DIRECTIONS FOR THIS TASK ▸ Could you print out every entry, character for character?

§ §

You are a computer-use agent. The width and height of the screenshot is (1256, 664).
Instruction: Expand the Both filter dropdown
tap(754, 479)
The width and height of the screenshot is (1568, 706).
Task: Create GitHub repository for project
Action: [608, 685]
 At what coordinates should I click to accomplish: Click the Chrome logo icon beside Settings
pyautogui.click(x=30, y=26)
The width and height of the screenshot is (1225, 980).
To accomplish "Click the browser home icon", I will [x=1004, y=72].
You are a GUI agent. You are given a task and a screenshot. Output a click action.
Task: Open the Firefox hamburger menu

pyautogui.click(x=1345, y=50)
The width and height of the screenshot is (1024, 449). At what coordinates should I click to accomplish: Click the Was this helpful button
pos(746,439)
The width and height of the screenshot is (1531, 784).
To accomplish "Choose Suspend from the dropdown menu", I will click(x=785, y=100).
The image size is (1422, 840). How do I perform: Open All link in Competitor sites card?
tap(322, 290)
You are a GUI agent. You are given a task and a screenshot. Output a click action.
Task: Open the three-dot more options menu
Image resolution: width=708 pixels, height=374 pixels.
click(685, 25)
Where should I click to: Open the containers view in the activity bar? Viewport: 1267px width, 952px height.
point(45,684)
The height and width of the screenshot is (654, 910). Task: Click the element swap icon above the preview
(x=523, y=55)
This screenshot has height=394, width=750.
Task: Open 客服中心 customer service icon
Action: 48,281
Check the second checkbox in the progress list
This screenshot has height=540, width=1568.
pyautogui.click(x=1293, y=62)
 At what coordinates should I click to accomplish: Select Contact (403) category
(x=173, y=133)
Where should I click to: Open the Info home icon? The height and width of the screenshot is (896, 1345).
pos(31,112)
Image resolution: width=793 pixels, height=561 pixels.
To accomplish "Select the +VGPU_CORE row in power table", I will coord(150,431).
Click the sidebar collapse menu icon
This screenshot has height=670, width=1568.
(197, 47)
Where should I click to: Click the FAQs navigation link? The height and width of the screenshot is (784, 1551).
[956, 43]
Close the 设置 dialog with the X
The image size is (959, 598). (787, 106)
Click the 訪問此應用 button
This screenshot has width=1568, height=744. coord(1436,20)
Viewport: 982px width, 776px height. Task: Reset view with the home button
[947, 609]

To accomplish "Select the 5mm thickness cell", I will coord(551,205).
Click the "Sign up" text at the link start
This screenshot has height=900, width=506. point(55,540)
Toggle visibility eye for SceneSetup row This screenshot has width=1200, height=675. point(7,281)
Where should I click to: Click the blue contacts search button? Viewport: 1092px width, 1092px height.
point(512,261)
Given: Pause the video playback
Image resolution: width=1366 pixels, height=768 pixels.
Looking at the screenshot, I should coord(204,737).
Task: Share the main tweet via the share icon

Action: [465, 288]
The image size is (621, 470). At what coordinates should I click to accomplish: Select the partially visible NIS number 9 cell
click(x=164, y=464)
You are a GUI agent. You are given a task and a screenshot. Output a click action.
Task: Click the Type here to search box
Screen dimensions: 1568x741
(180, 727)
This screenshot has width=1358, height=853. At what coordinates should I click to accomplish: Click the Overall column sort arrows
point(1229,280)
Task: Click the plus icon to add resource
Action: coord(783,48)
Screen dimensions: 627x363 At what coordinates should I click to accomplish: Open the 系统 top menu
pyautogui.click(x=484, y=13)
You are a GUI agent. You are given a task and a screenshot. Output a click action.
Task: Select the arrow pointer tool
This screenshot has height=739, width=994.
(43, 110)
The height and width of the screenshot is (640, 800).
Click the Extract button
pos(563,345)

§ §

ANSWER AREA ▸
You are a computer-use agent. The width and height of the screenshot is (1256, 664).
Instruction: Expand the Both filter dropdown
tap(754, 479)
The width and height of the screenshot is (1568, 706).
Task: Create GitHub repository for project
Action: [608, 685]
 At what coordinates should I click to accomplish: Click the Chrome logo icon beside Settings
pyautogui.click(x=30, y=26)
The width and height of the screenshot is (1225, 980).
To accomplish "Click the browser home icon", I will [x=1004, y=72].
You are a GUI agent. You are given a task and a screenshot. Output a click action.
Task: Open the Firefox hamburger menu

pyautogui.click(x=1345, y=50)
The width and height of the screenshot is (1024, 449). At what coordinates should I click to accomplish: Click the Was this helpful button
pos(746,439)
The width and height of the screenshot is (1531, 784).
To accomplish "Choose Suspend from the dropdown menu", I will click(x=785, y=100).
The image size is (1422, 840). How do I perform: Open All link in Competitor sites card?
tap(322, 290)
You are a GUI agent. You are given a task and a screenshot. Output a click action.
Task: Open the three-dot more options menu
Image resolution: width=708 pixels, height=374 pixels.
click(685, 25)
Where should I click to: Open the containers view in the activity bar? Viewport: 1267px width, 952px height.
point(45,684)
The height and width of the screenshot is (654, 910). Task: Click the element swap icon above the preview
(x=523, y=55)
This screenshot has height=394, width=750.
Task: Open 客服中心 customer service icon
Action: 48,281
Check the second checkbox in the progress list
This screenshot has height=540, width=1568.
pyautogui.click(x=1293, y=62)
 At what coordinates should I click to accomplish: Select Contact (403) category
(x=173, y=133)
Where should I click to: Open the Info home icon? The height and width of the screenshot is (896, 1345).
pos(31,112)
Image resolution: width=793 pixels, height=561 pixels.
To accomplish "Select the +VGPU_CORE row in power table", I will coord(150,431).
Click the sidebar collapse menu icon
This screenshot has height=670, width=1568.
(197, 47)
Where should I click to: Click the FAQs navigation link? The height and width of the screenshot is (784, 1551).
[956, 43]
Close the 设置 dialog with the X
The image size is (959, 598). (787, 106)
Click the 訪問此應用 button
This screenshot has width=1568, height=744. coord(1436,20)
Viewport: 982px width, 776px height. Task: Reset view with the home button
[947, 609]

To accomplish "Select the 5mm thickness cell", I will coord(551,205).
Click the "Sign up" text at the link start
This screenshot has height=900, width=506. point(55,540)
Toggle visibility eye for SceneSetup row This screenshot has width=1200, height=675. point(7,281)
Where should I click to: Click the blue contacts search button? Viewport: 1092px width, 1092px height.
point(512,261)
Given: Pause the video playback
Image resolution: width=1366 pixels, height=768 pixels.
Looking at the screenshot, I should coord(204,737).
Task: Share the main tweet via the share icon

Action: [465, 288]
The image size is (621, 470). At what coordinates should I click to accomplish: Select the partially visible NIS number 9 cell
click(x=164, y=464)
You are a GUI agent. You are given a task and a screenshot. Output a click action.
Task: Click the Type here to search box
Screen dimensions: 1568x741
(180, 727)
This screenshot has width=1358, height=853. At what coordinates should I click to accomplish: Click the Overall column sort arrows
point(1229,280)
Task: Click the plus icon to add resource
Action: coord(783,48)
Screen dimensions: 627x363 At what coordinates should I click to accomplish: Open the 系统 top menu
pyautogui.click(x=484, y=13)
You are a GUI agent. You are given a task and a screenshot. Output a click action.
Task: Select the arrow pointer tool
This screenshot has height=739, width=994.
(43, 110)
The height and width of the screenshot is (640, 800).
Click the Extract button
pos(563,345)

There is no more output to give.